• [Work required] Please copy out every line in the entries that includes the word "agent".

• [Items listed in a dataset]

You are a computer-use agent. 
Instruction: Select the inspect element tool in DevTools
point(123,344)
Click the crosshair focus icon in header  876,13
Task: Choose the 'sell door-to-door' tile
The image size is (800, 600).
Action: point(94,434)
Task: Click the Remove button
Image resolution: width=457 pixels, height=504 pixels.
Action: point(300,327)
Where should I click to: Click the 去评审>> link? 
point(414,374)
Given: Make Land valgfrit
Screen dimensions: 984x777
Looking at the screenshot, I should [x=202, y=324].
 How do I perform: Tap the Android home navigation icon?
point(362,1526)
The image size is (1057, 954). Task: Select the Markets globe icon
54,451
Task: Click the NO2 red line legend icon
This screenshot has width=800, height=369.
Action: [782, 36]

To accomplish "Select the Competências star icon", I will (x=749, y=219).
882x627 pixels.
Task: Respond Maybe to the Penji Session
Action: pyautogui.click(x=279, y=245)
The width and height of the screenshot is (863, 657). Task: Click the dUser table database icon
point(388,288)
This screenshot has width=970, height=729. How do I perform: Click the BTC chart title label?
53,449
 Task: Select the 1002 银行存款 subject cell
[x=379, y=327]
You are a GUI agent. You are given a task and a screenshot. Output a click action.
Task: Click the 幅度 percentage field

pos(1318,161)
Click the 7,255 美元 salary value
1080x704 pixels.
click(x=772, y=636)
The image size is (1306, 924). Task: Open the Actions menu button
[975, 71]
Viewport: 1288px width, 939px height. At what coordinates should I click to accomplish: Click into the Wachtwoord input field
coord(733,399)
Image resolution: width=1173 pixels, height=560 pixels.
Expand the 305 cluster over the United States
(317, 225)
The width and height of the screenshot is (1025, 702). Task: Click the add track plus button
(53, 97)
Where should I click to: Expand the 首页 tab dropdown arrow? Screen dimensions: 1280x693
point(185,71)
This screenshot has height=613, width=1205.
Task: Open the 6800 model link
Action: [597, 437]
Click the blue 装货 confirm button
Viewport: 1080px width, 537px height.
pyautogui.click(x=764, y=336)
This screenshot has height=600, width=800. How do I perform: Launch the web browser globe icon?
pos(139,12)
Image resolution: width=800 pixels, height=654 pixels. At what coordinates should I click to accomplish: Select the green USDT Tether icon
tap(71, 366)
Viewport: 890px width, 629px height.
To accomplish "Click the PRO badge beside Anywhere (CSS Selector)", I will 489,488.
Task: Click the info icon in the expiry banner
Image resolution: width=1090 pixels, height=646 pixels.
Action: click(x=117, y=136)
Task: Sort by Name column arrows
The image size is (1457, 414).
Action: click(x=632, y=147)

• [Result of this task]
You are a computer-use agent. 
You are a GUI agent. You are given a task and a screenshot. Output a click action.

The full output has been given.